─── Source data

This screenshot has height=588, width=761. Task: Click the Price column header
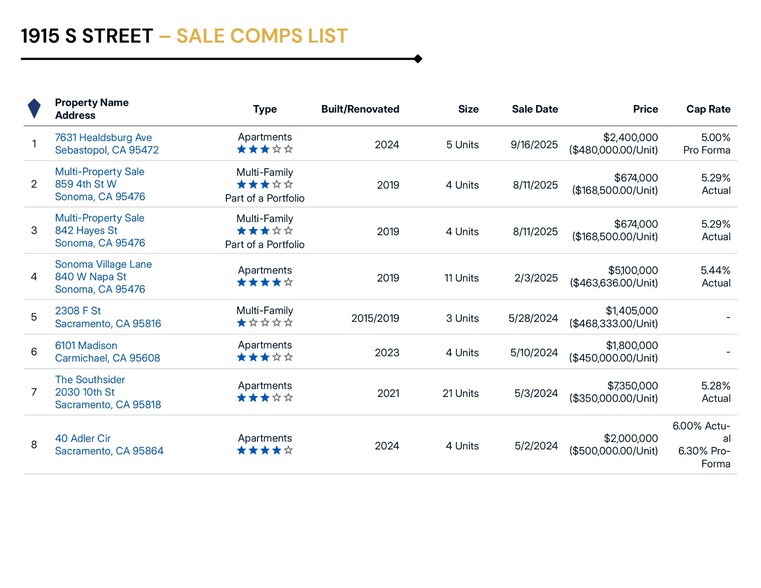(x=645, y=109)
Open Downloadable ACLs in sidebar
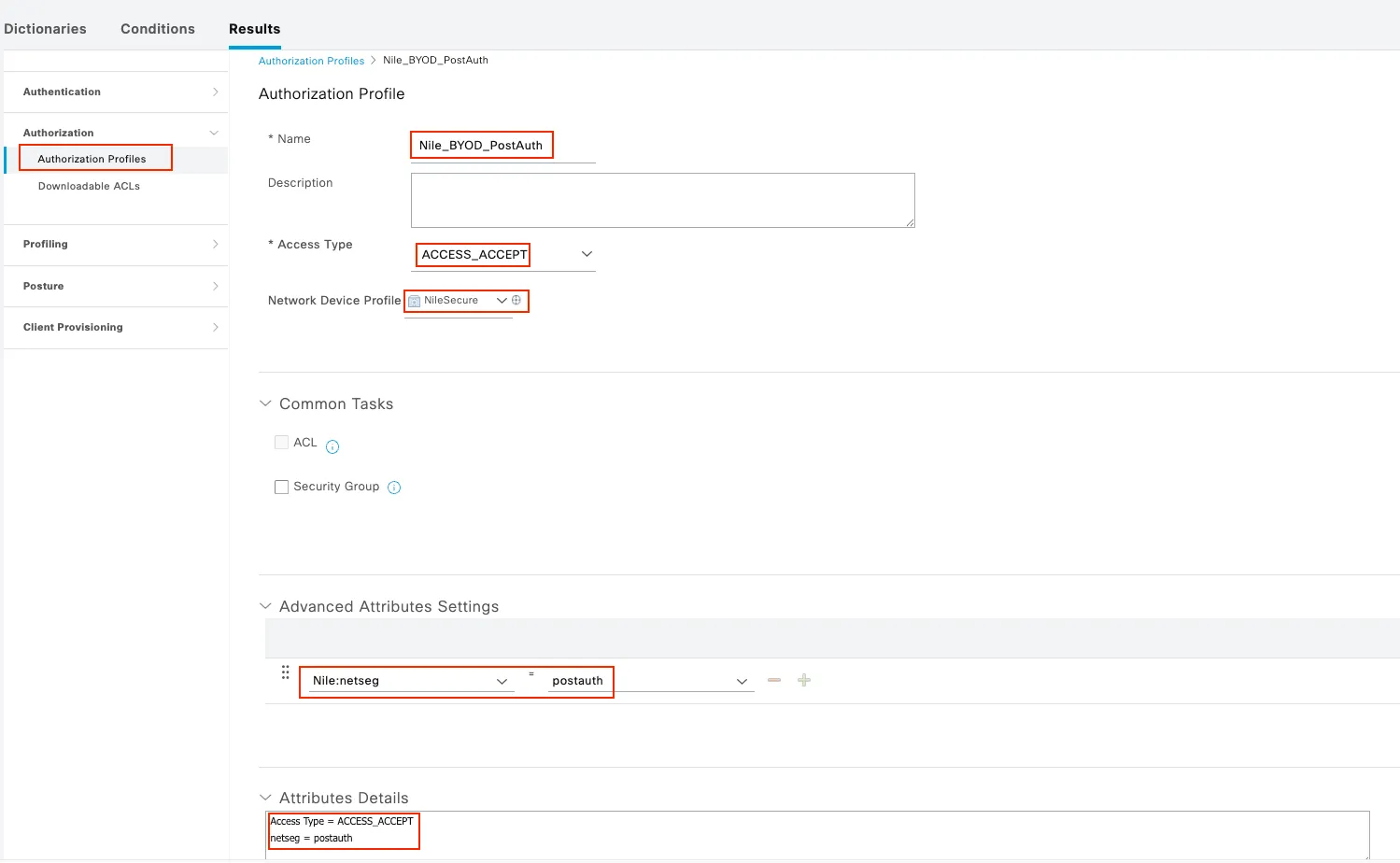The image size is (1400, 863). [89, 186]
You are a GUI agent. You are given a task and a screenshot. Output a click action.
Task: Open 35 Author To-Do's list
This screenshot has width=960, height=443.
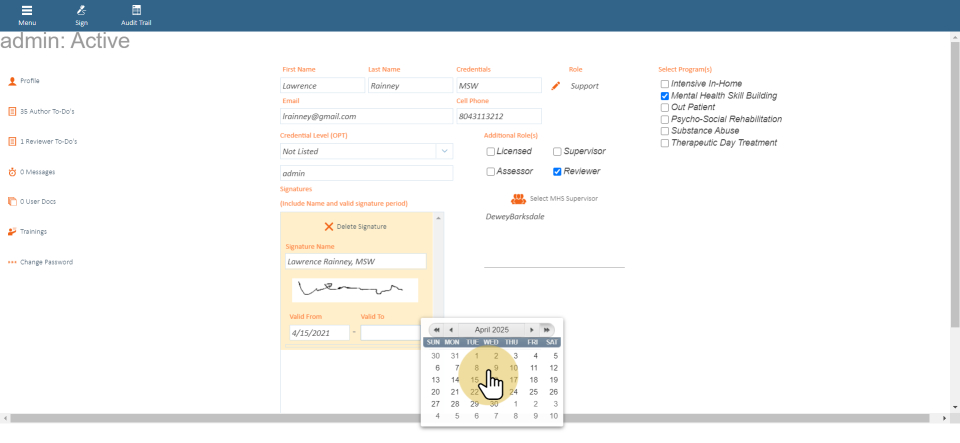[47, 111]
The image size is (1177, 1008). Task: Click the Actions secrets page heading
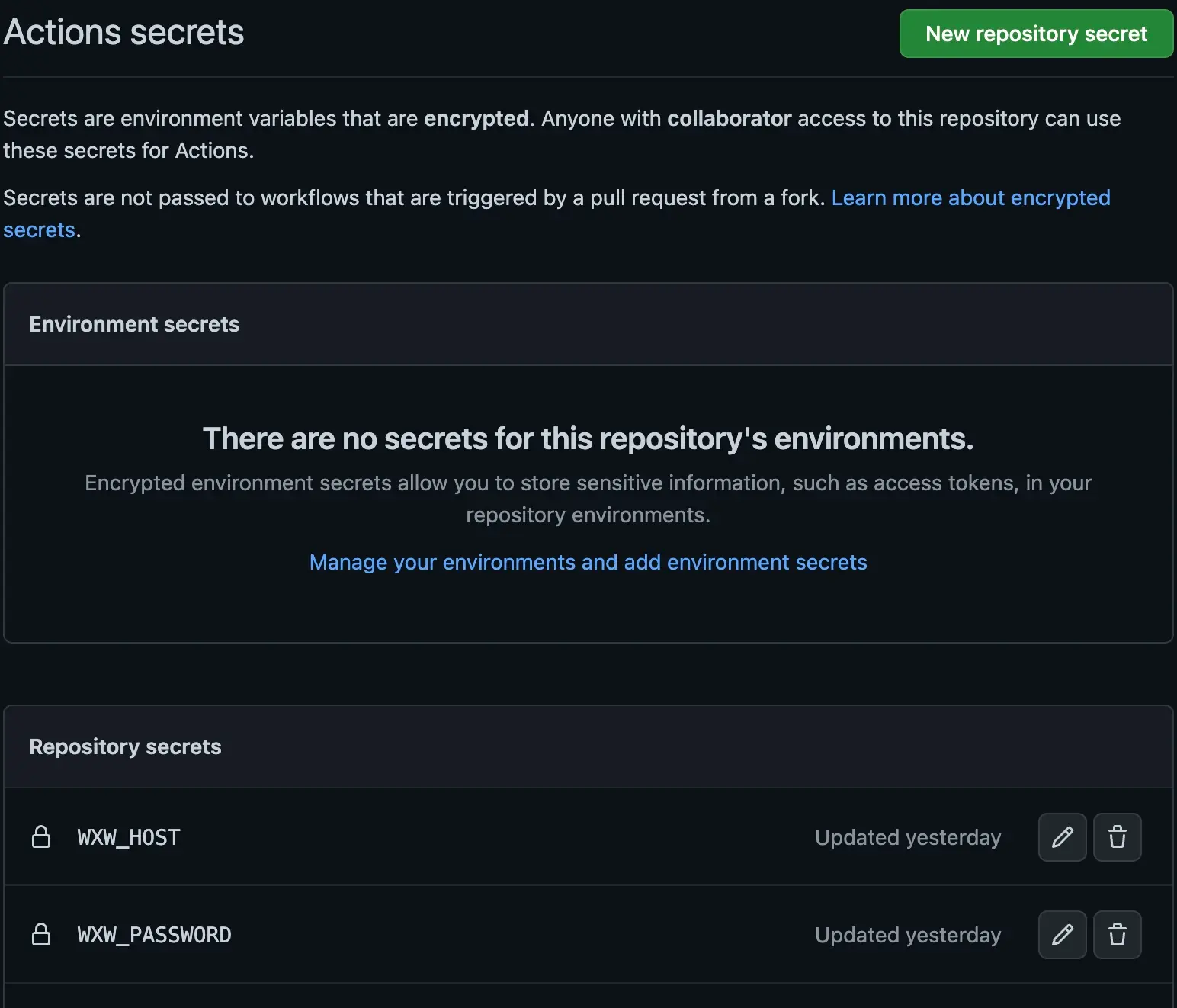(x=123, y=33)
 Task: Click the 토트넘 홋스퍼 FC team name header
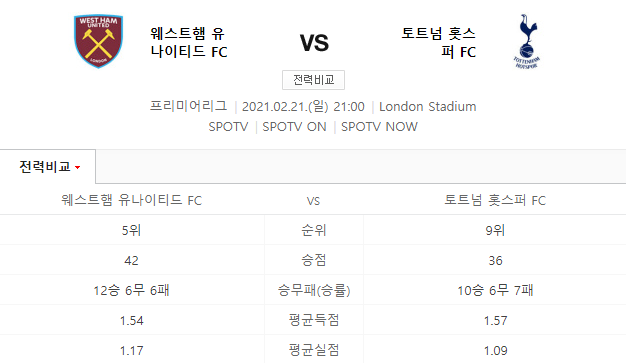click(438, 42)
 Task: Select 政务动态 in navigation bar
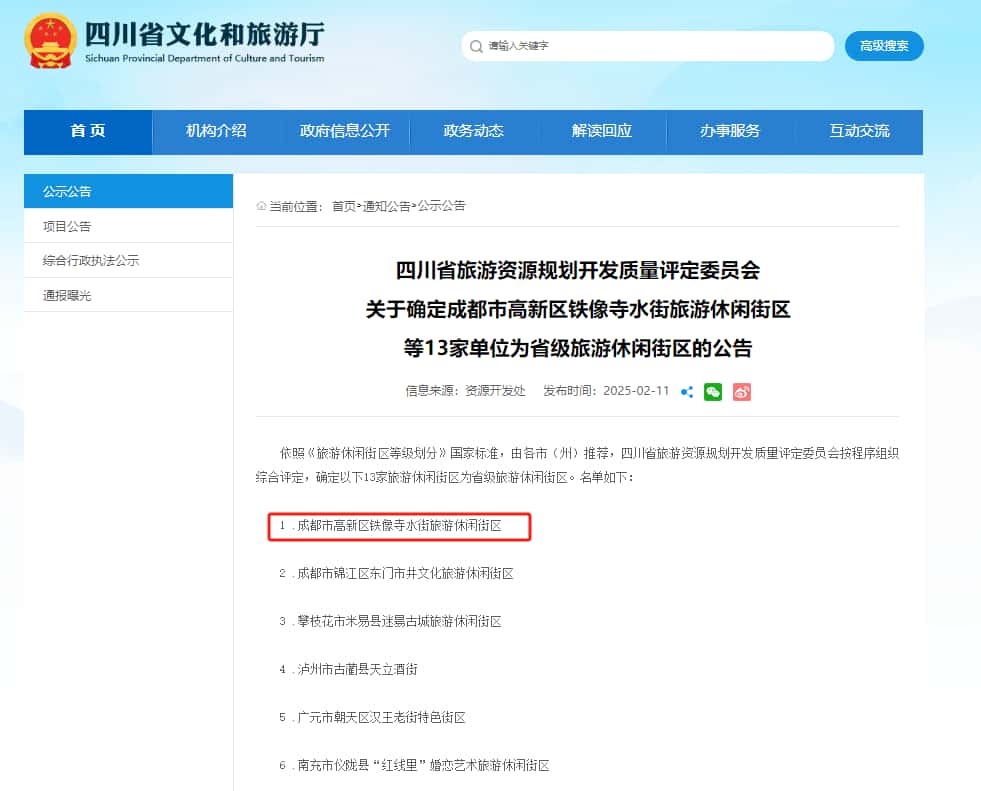click(x=474, y=131)
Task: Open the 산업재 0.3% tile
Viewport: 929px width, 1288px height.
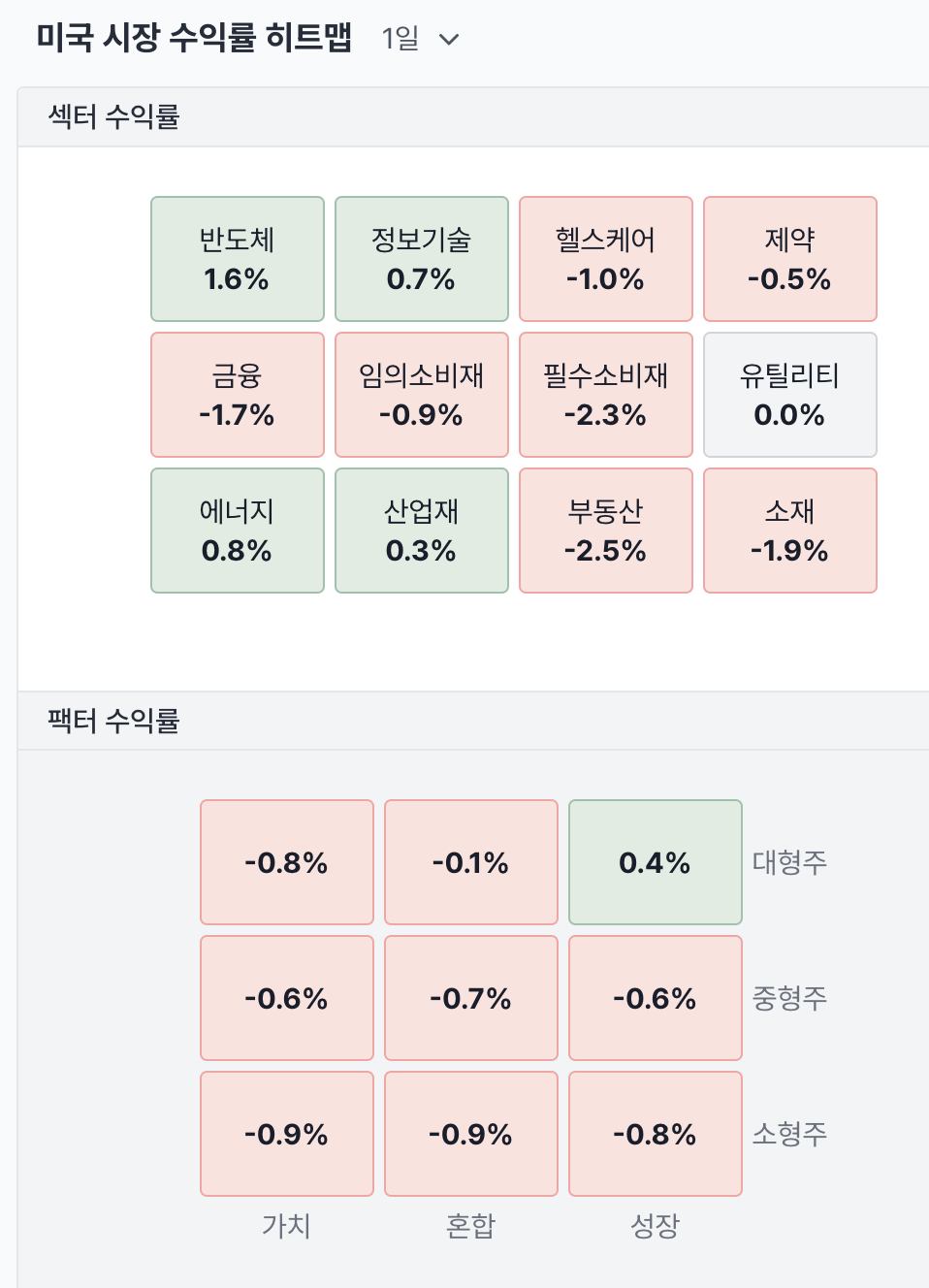Action: [x=422, y=531]
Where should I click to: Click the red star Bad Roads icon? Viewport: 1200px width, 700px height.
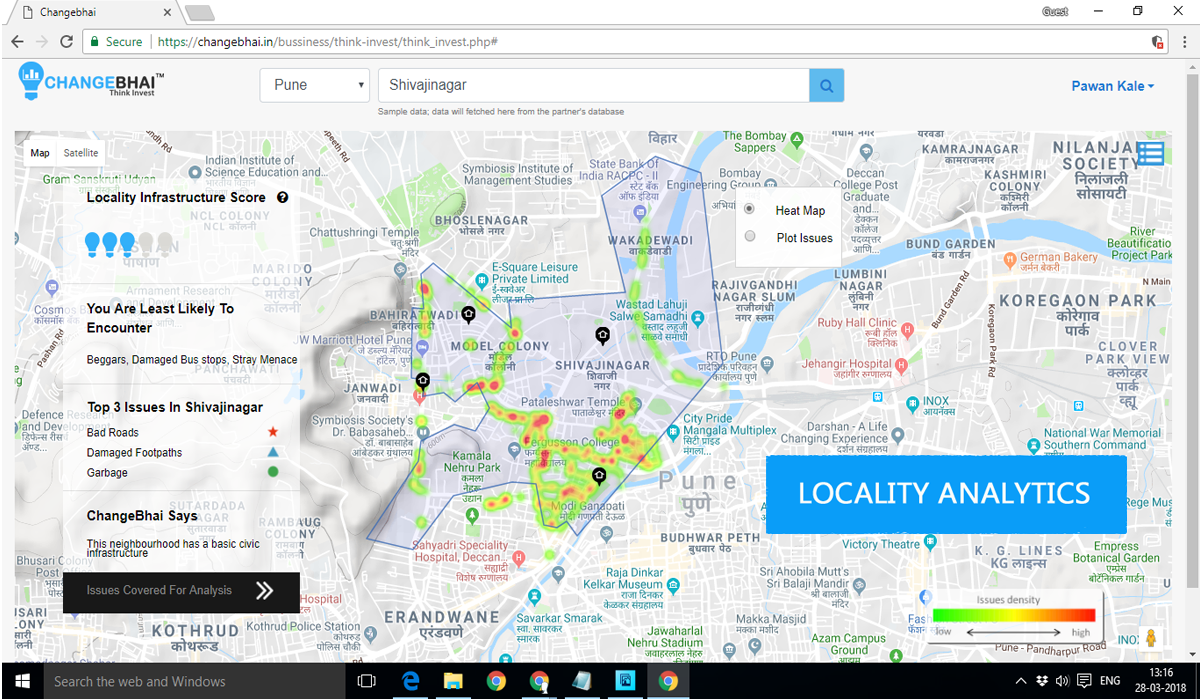pyautogui.click(x=272, y=432)
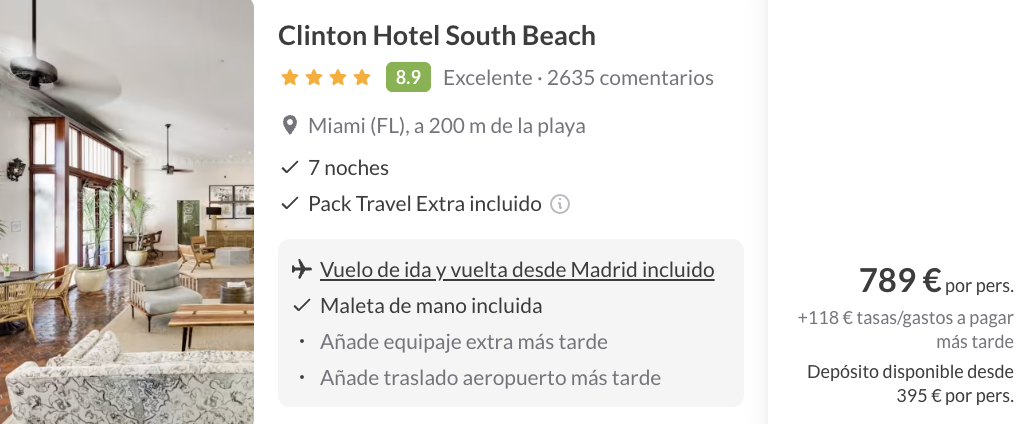
Task: Click the Miami (FL) location text
Action: coord(446,126)

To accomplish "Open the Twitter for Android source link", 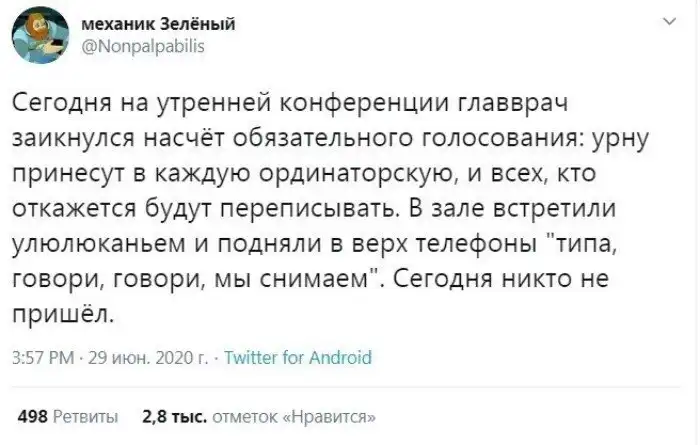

──────

● What you need to do
Transcribe exactly the lines that go from the one holding "Task: Open the 산업재 0.3% tile" through the last line of the entries, both included, and nothing besides them. Do not include any pictures.

● Solution to this problem
Task: Open the 산업재 0.3% tile
Viewport: 929px width, 1288px height.
Action: [x=422, y=531]
Where should I click to: Click the red star Bad Roads icon? Viewport: 1200px width, 700px height.
pyautogui.click(x=272, y=432)
Task: Click the Miami (FL) location text
Action: coord(446,126)

To accomplish "Open the Twitter for Android source link", 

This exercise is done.